En algún rincón, al borde de sus sueños, estaba la sombra de una joven china, la muchachita que había jugado cerca de David, una linda china, con grandes ojos almendrados y una boquita roja. Esta niña se convertía, poco a poco, en una esbelta muchacha, todavía más linda, que les servía el té a David y a ella y los convidaba con pasteles y estaba siempre cerca. Peonía… ¡Peonía! Pero Peonía, recordó Leah, no era más que una esclava.

Y así, cerca del amanecer, concilió el sueño, una mejilla sobre sus manos cruzadas. Cuando Raquel entró a hurtadillas, no tuvo corazón para despertarla. La buena mujer fue a la cocina, encendió el fogón de leña, calentó agua y puso a hervir el arroz para el desayuno; luego vació tres huevos en la cazuela.

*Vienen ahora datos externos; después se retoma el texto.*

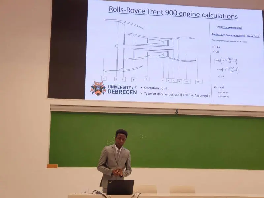The width and height of the screenshot is (264, 198).
Task: Click the 295 K temperature result
Action: 221,76
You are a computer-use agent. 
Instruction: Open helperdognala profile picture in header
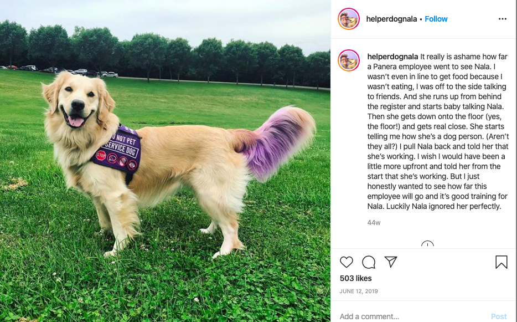(349, 19)
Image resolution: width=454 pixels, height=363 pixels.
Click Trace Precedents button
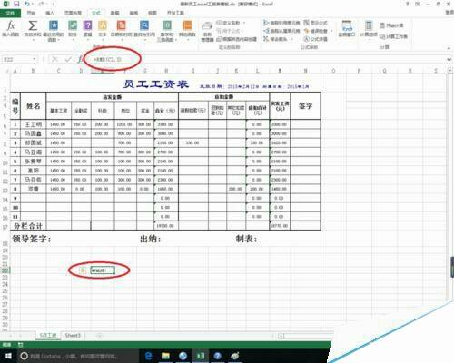point(281,23)
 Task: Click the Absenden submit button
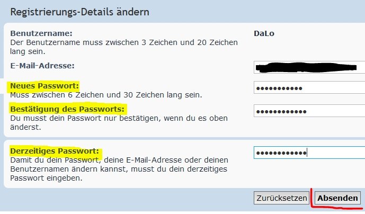coord(337,198)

No despertó a Leah, desde luego, hasta que oyó que alguien llamaba a la puerta; cuando la abrió, vio a Wang Ma, y, detrás de ella, los portadores, que transportaban una silla de manos vacía.

—Entre, hermana mayor —dijo Raquel—. Nadie hay despierto aquí todavía.

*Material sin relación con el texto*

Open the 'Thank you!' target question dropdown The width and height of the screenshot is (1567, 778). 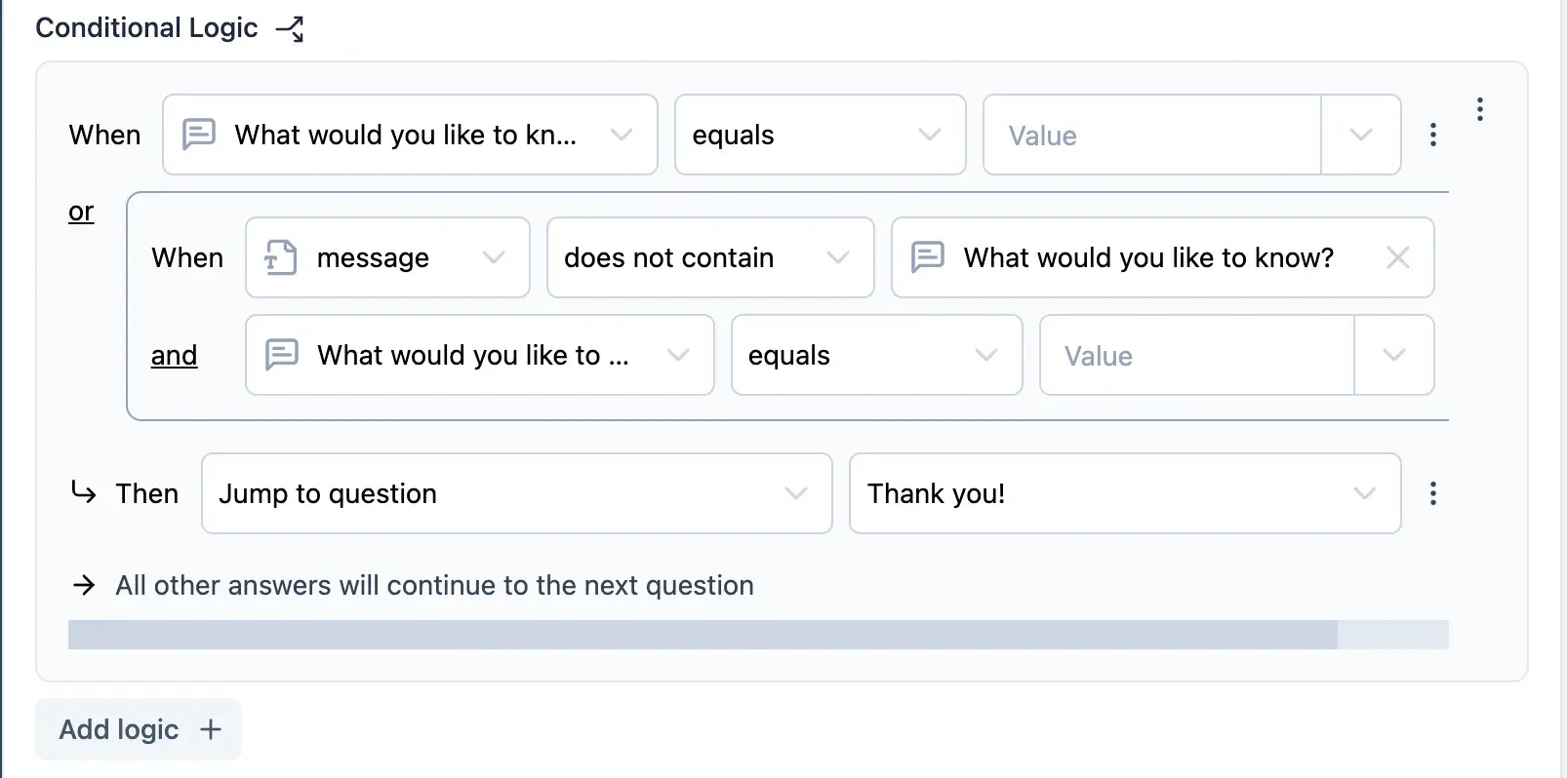coord(1124,493)
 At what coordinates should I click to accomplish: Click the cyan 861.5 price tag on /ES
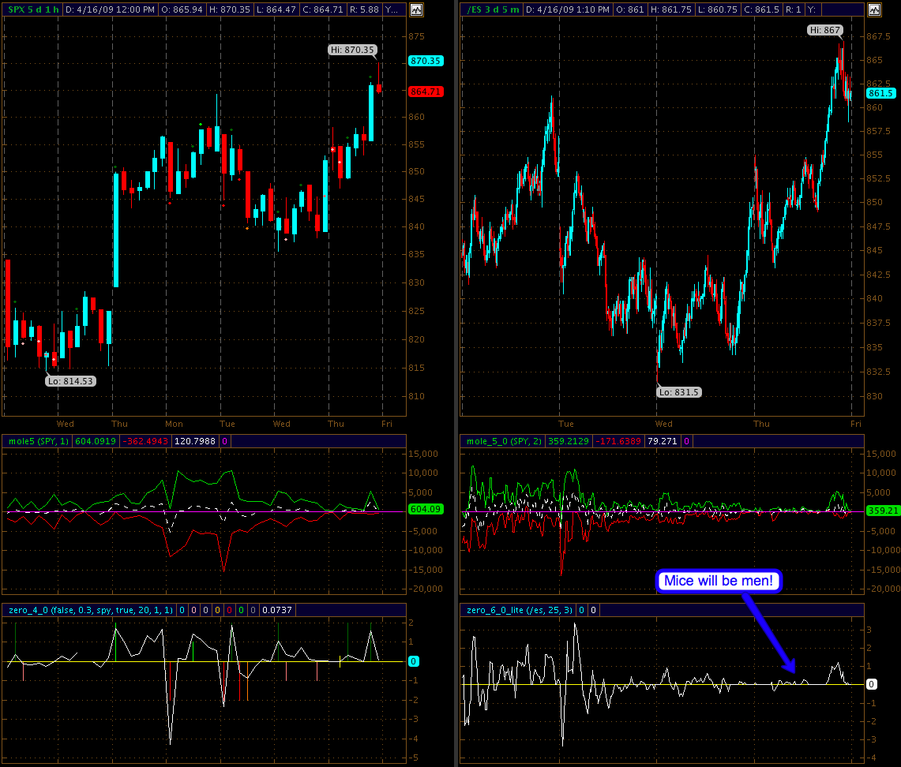pyautogui.click(x=880, y=93)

Wang Ma entró. Tenía casi el aspecto de una dueña de casa. Vestía una chaqueta azul y pantalones de seda hilada en casa y llevaba pendientes de oro en las orejas y anillos de oro en sus dedos. Su aceitado pelo estaba pulido, formando sobre el cuello un moño redondo, sostenido por una fina redecilla negra; se había depilado y ennegrecido las cejas, y frotado tanto sus mejillas tan limpias, que estaban todavía muy rojas.

—¡No están despiertos! —dijo como un eco. Conocía ella a Raquel y eran buenas amigas, con esa solidez de las mujeres que son respetadas en cualquiera de las casas en que sirven. Ambas obedecían a madame Ezra por encima de todas las demás; Raquel, porque madame Ezra le había dado dinero a veces cuando su marido estaba enfermo o parado, y Wang Ma, porque sabía que madame Ezra gobernaba la casa Ezra.

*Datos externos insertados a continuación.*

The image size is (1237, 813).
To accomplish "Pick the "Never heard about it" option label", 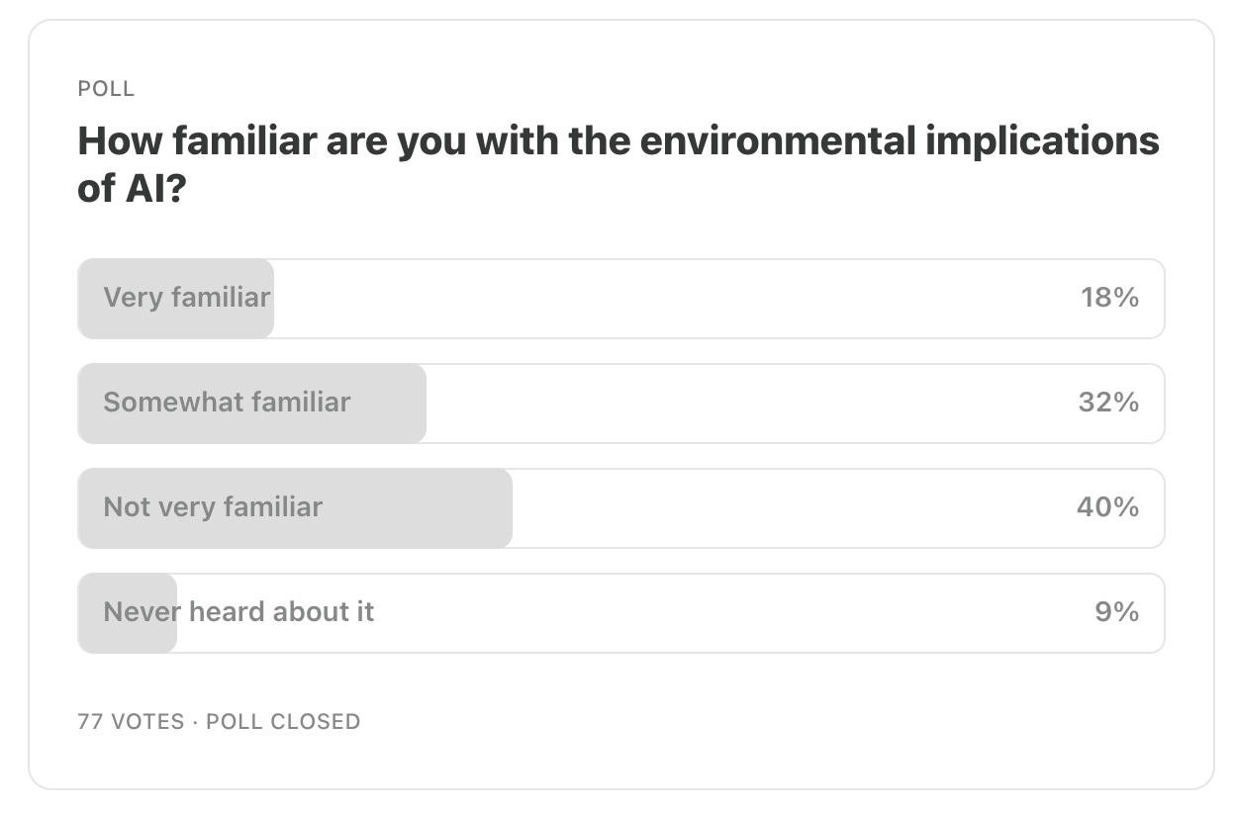I will 238,612.
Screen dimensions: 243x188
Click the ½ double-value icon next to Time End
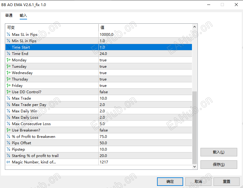tap(8, 53)
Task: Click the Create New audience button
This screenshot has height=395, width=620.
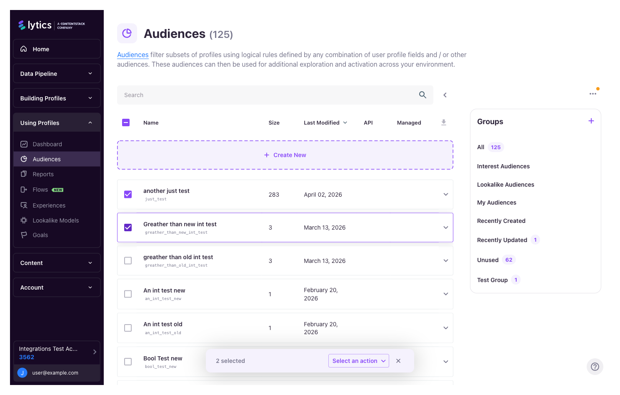Action: [x=285, y=155]
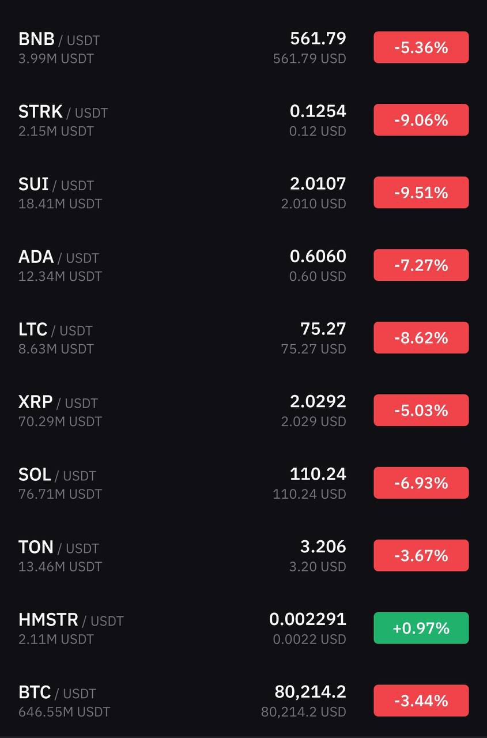Viewport: 487px width, 738px height.
Task: Open the SOL / USDT market
Action: point(243,484)
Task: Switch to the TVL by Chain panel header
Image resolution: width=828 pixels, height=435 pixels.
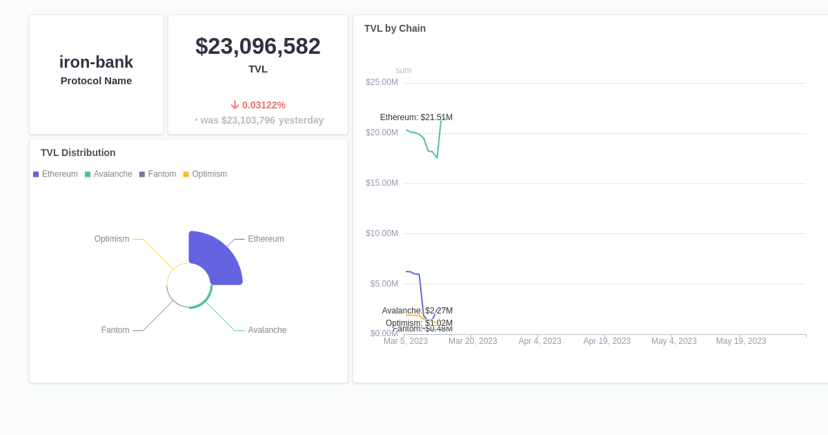Action: (395, 28)
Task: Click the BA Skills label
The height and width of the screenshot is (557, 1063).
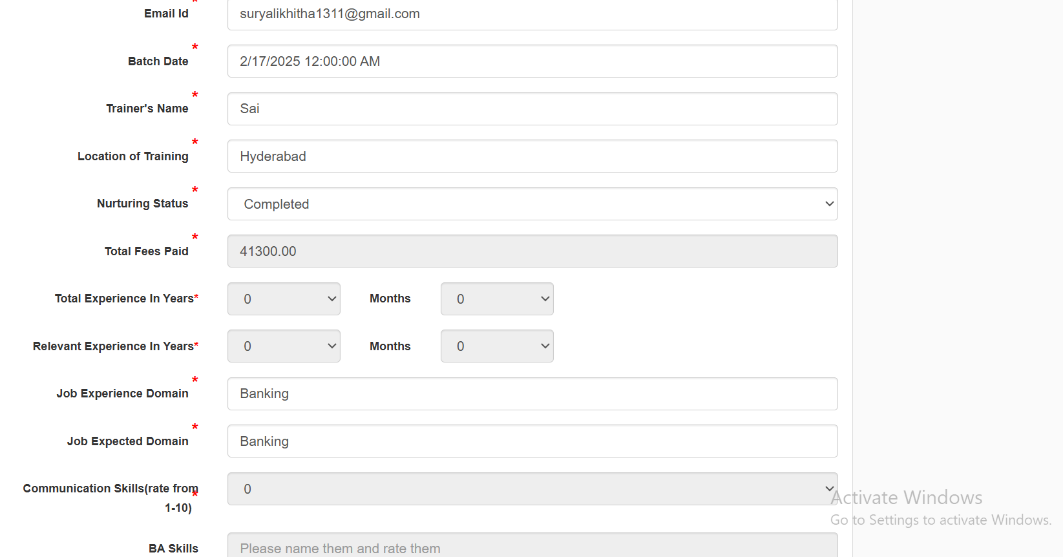Action: tap(173, 549)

—El rabino es anciano —dijo Raquel— y el joven ni vino hasta después de medianoche, y Leah, sin duda, la pobrecita…

Las cejas de Wang Ma se elevaron.

—¿Por qué pobrecita? —demandó—. Es afortunada al venir a nuestra casa.

—Desde luego…, desde luego —dijo Raquel apaciguadora.

—Yo la despertaré —dijo Wang Ma con firmeza—. Atienda usted a los dos hombres. Será mejor que nos demos prisa, no sea que la caravana llegue hoy. El guardián de la puerta me dijo, cuando pasé, que un enviado llegó a nuestra casa la segunda hora después de medianoche para decir que la caravana había llegado a la Villa de las Tres Campanas. Pero no le diga nada a la señorita. Nuestra ama no desea que la distraigan.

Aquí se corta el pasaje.